(not round) recording microphone net?

Hello everyone! I’m new to Blender artist. I been modeling some microphones and got no problem creating a round net but I can’t figure out how to create the net of a Neumann TML 103 for example.
Any suggestions?

Welcome to Blender Artists!

So first off, the sane answer to your question would be to just use a texture. That said, I created a mesh weave not too long ago myself, having needed high fidelity for close ups. If that’s the boat you’re in, here are the steps I took. Starting out, I thought this would be easy to explain in a few sentences, but it turned out to be too convoluted without actually walking through the steps. So not knowing what your skill level is, hopefully this is clear enough. And I’m using the 2.80 beta, which is much different looking than the current 2.79. Feel free to ask questions! :slight_smile:

Start off with a base mesh (I started with a cylinder with the sides pinched in), taking care to keep the polys as square as possible. Subdivide as needed to get the desired netting density (The polygons will be roughly the size of the gaps in the netting, minus the thickness of the wires)

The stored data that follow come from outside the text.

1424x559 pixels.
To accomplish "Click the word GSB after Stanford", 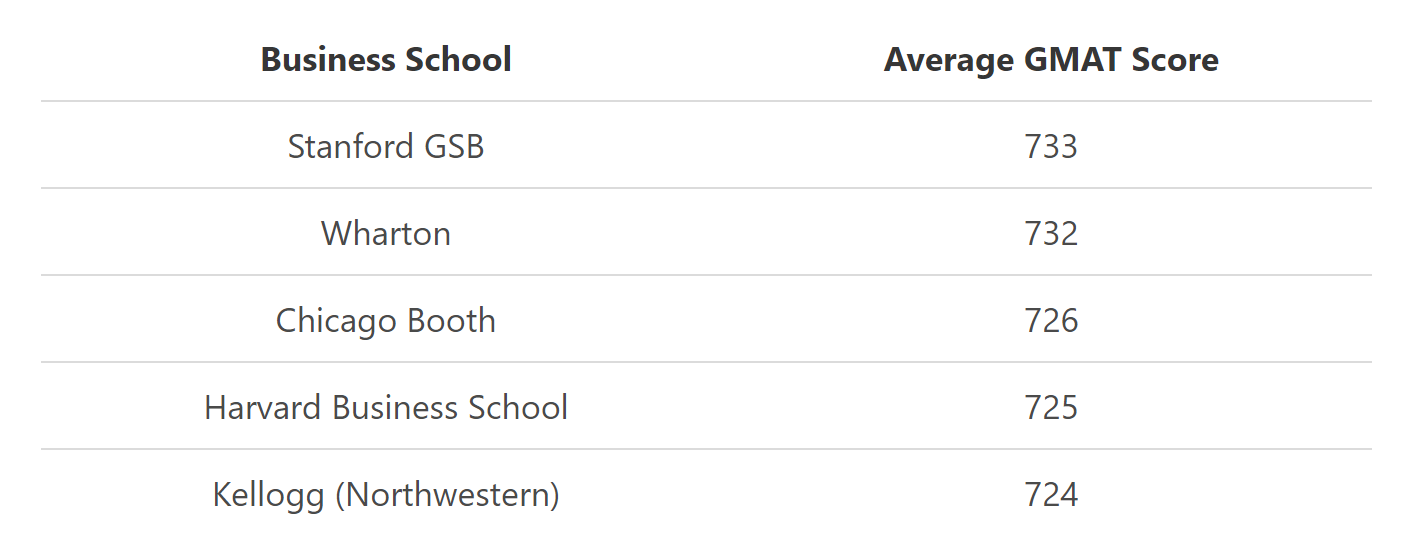I will (454, 147).
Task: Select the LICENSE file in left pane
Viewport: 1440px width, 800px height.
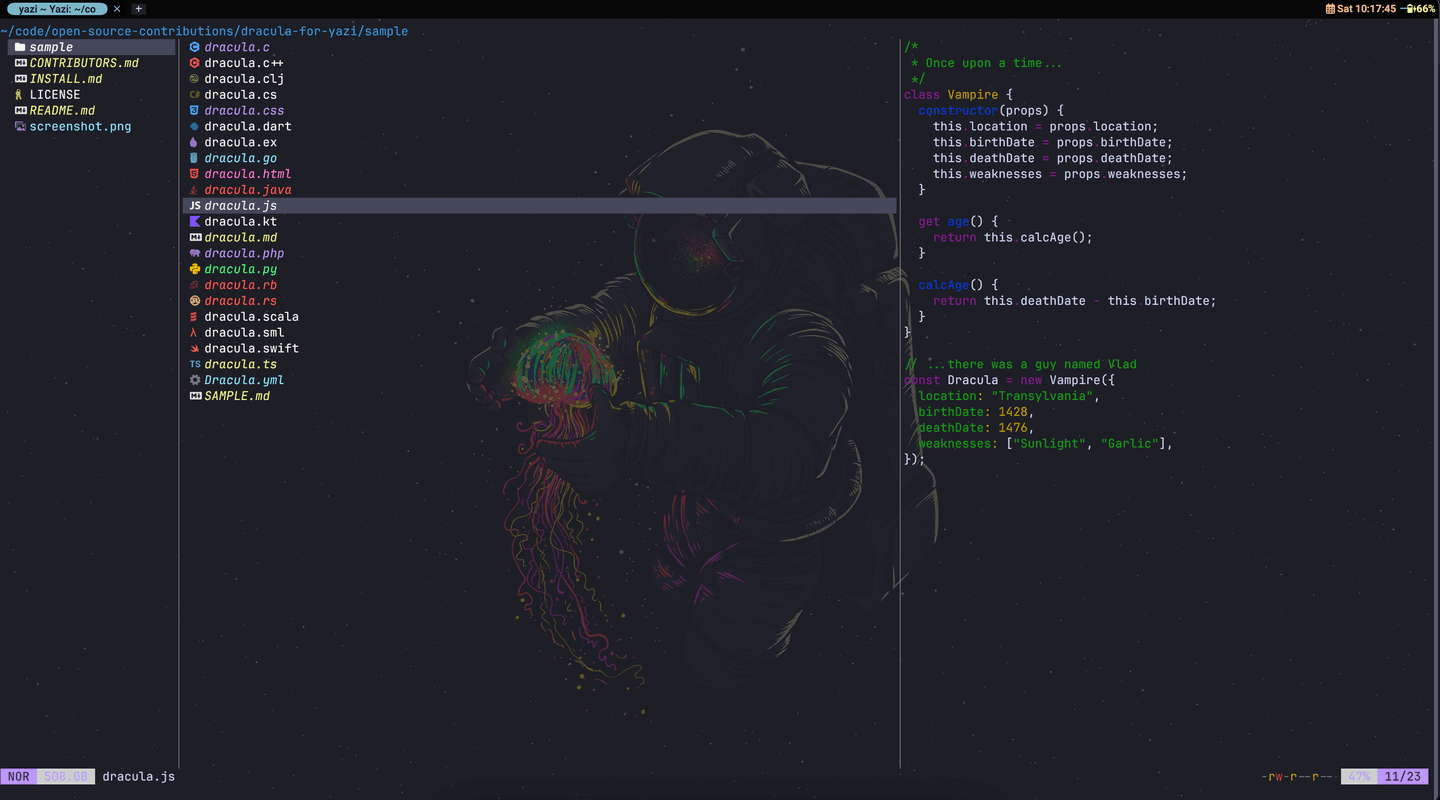Action: pyautogui.click(x=54, y=95)
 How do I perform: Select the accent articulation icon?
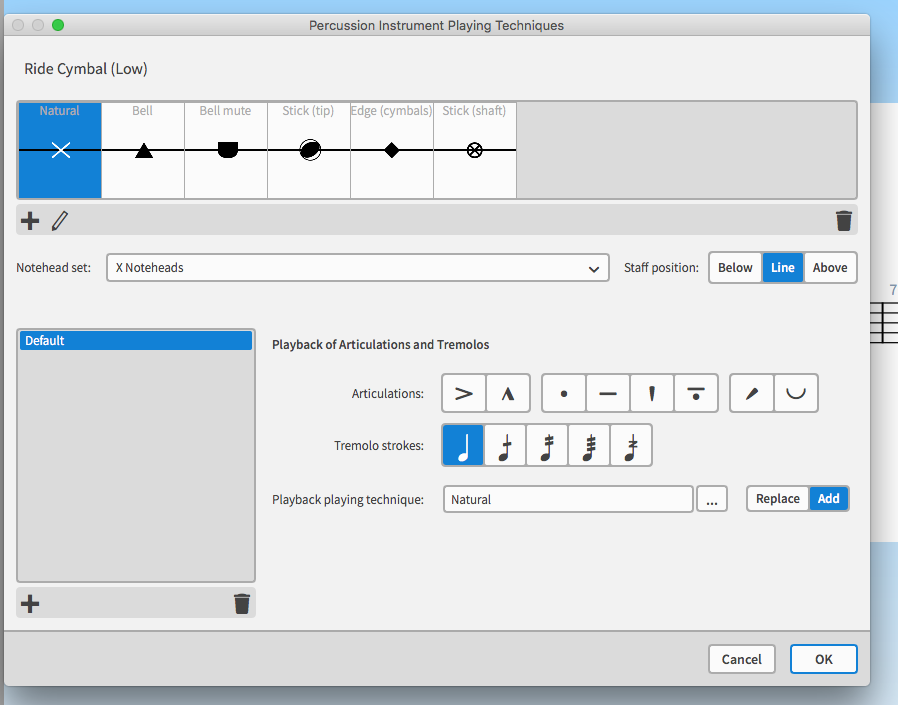[x=463, y=393]
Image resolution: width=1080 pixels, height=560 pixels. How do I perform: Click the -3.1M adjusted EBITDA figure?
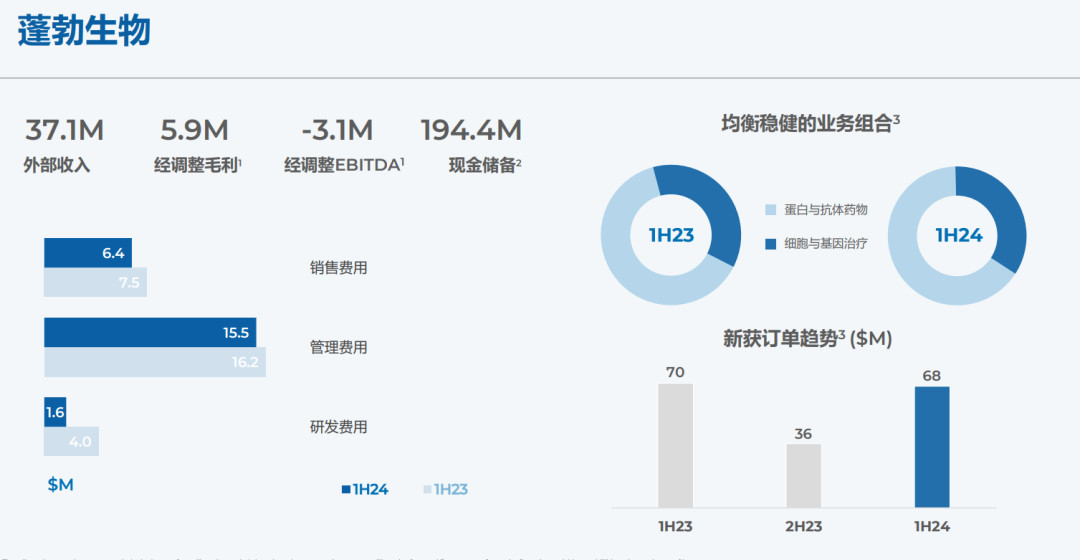point(337,131)
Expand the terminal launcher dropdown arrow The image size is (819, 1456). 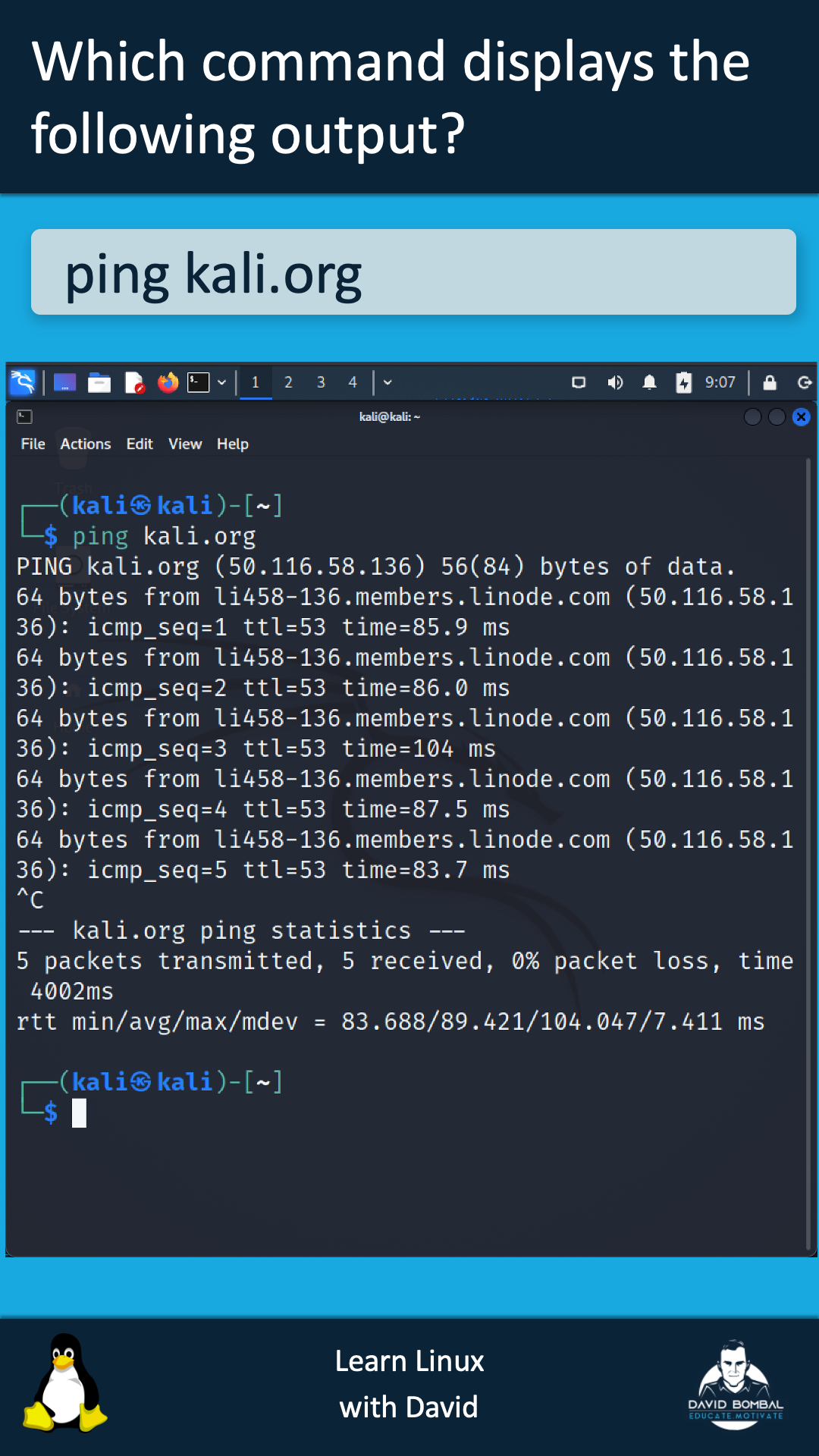click(x=221, y=382)
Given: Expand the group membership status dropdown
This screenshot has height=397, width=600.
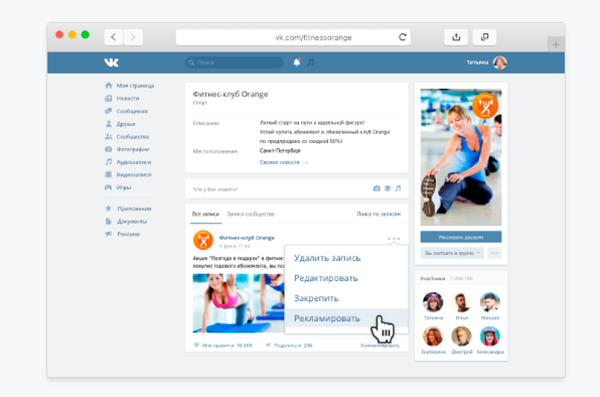Looking at the screenshot, I should (x=452, y=253).
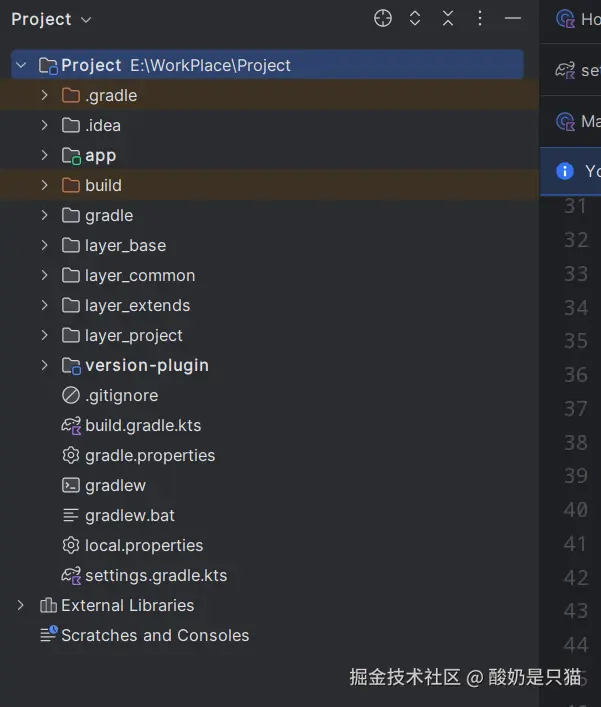
Task: Select the .gitignore file
Action: point(121,395)
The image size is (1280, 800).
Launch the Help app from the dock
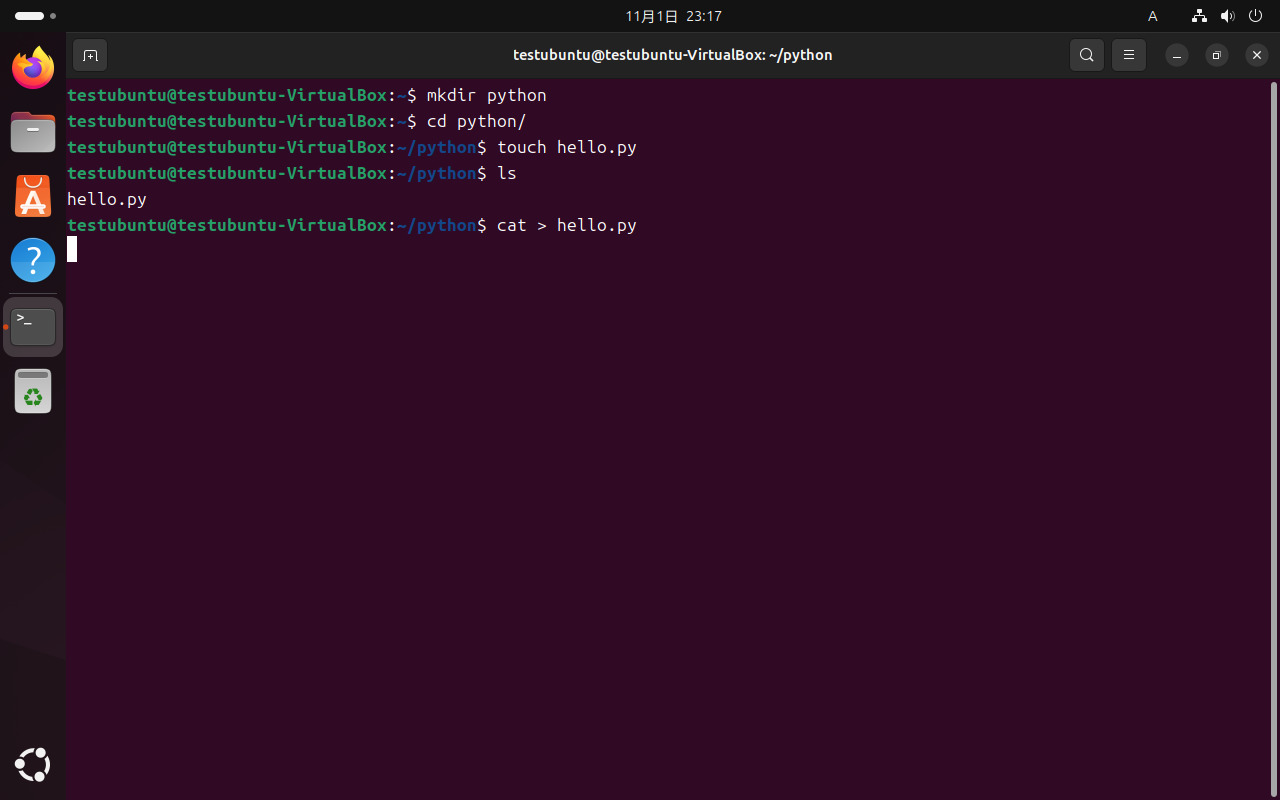(x=33, y=260)
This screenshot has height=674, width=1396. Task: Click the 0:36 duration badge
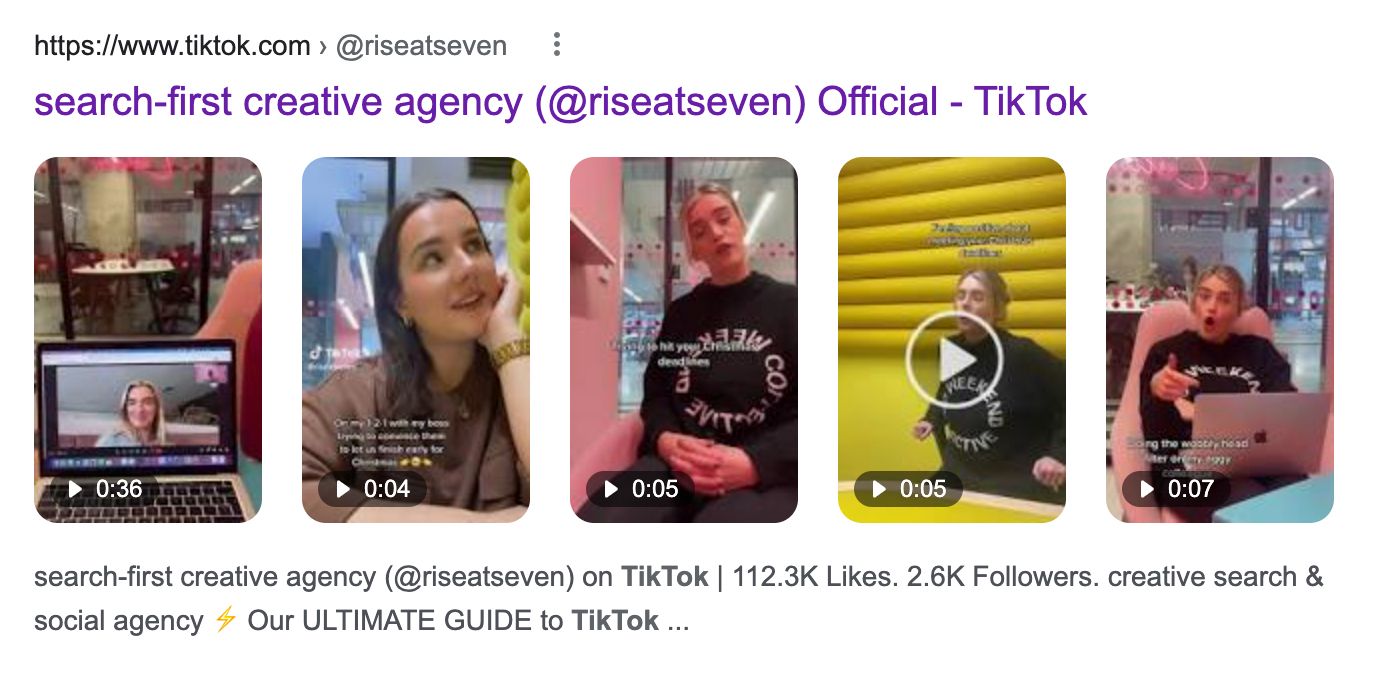pos(104,489)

It also helps vastly from here on out, if you delete half of the mesh on the x and y plane, then add a mirror modifier. This way you only have to do one quarter of the work.

Once you have the desired density, apply the subdivision modifier and create a duplicate of the mesh. Go into edit mode on one of the meshes, select all vertices, then perform a checker deselect (First image below.) Using the Shrink/Flatten tool, expand the selected vertices away from the mesh so as to create a sort of zigzag pattern (Second image below.)

Now do the same thing on the duplicate, but when you perform the checker deselect, increase the offset by 1 (See the bottom left of the first picture below.)

Now you have two meshes with every other vertex poking outward. You might see where this is going. This part is a bit harder to explain, but essentially, you want to select all edge loops from either mesh, such that you are not selecting any CROSSING edges from the same mesh. Remember the patterns of the two meshes are alternating, so edge loops from mesh 1 and their perpendicular counterparts from mesh 2 will weave around each other (See the first image below as an example).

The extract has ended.